I let her words wash over me, as the heat from the stove warms my skin. In truth I’ve never felt a particular allegiance to people. Too many of my own parts were cleaved away, excised like rotting flesh and replaced with titanium and circuitry, leaving me both more than human and less. I wonder if that’s still how Inesa sees me. As a machine wearing the skin of a girl.

But I don’t ask. I just watch as she sets to work dismembering the deer. It’s a neat, efficient process, and she seems totally unperturbed by the gory aspects. Gutting the animal and draining it. Skinning the pelt. Carving the meat. She has a bucket to catch all the blood and innards, and her hands are soaked red up to the wrist.

I’m unable to take my eyes off her. For all Inesa’s self-deprecation, she looks anything but weak now. She’s focused, assured. Capable. And even though there’s a gulf between killing people and cleaning the carcasses of dead animals, I understand now—we’ve both seen plenty of ugly things.

“We’ll have to clean this up quickly, then salt and dry the meat,” Inesa says. “So it doesn’t attract the Wends.”

I nod and sink down into one of the chairs, eyelids growing heavy. Half asleep, half awake, I find myself thinking about what it would be like to do this every day. Going out to hunt, coming home to a blazing fire and Inesa’s earnest smile. My life in the City feels inconceivably distant. The long, sleek black shooting range, the enormous glass windows looking down on the ever-glittering lights, the dresses and the parties and the sapphire-blue liquid. The climate-controlled rooms and the showers with a dozen different settings.

All the things I thought I needed seem less important now. I’ve been surviving without them. Maybe more than just surviving.

I don’t know when I stopped wondering how Outliers lived like this and started imagining myself among them.

“Mel? Can you pass me that other knife?”

The sound of my name jabs me like a syringe. Fire breaks across my vision. Crackling tongues of flame.

My name.

I go still in my seat, blood turning slowly to ice.

Inesa just watches me, brow furrowed. “What is it? What’s wrong?”

I swallow hard around the stone that’s formed in my throat. When I manage to speak, my voice is just a thin croak. “That’s not my name.”

“Oh,” Inesa says. “I’m sorry. I wasn’t thinking, really. It just slipped out.”

The tip of my nose and my cheeks are starting to burn. I blink and blink, to put out the fire behind my eyes. It doesn’t work. Through it all I see Inesa, watching me, her gaze glimmering with concern.

“No one has ever called me that,” I whisper at last, “except for Keres.”

A sudden, strong wind buffets the cabin—just a shack, really. Its walls are thin, rotted wood. They could collapse on us at any moment.

When the wind subsides, Inesa asks softly, “Who is Keres?”

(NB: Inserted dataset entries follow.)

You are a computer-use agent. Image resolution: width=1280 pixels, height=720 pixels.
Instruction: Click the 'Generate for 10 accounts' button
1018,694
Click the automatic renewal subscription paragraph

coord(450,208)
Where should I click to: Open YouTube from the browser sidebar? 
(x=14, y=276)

My memory is as rotted as the wood. Filled with dark holes, spaces to fall into. But if I close my eyes, I can see her clearly: her shiny black braid and blue eyes, the way her teeth flashed when she smiled. I still remember her bones, when I helped zip up her hunting suit, the notches of her spine pressing against her pale skin. The delicate, swanlike column of her neck.

“She was another Angel,” I say. “There are only three or four of us. I don’t get along with the others. Just her.”

“Keres,” Inesa repeats. “What was she like?”

“Kind.” It seems insufficient a word to describe her, but it’s a start. I’ve never been good with words, anyway. “But in a natural way, as if she couldn’t imagine being anything else. It’s not natural at all for an Angel to be kind, but she was. Azrael must have programmed her that way. To fulfill a certain role.” I’ve always known it to be true, but I’ve rarely wanted to admit it, even to myself. That maybe the things I loved about her were just the parts that Caerus made.

I clear my throat and go on. “Whenever either of us had a procedure, we would stay in the other’s room, just in case we need anything...” I trail off because my chest is aching. I feel like my ribs could crack.

“A procedure?” Inesa frowns.

“Surgeries. Sometimes they’re functional, like the eye. A lot of them are aesthetic. They did my lips and my nose. They made Keres do her breasts.”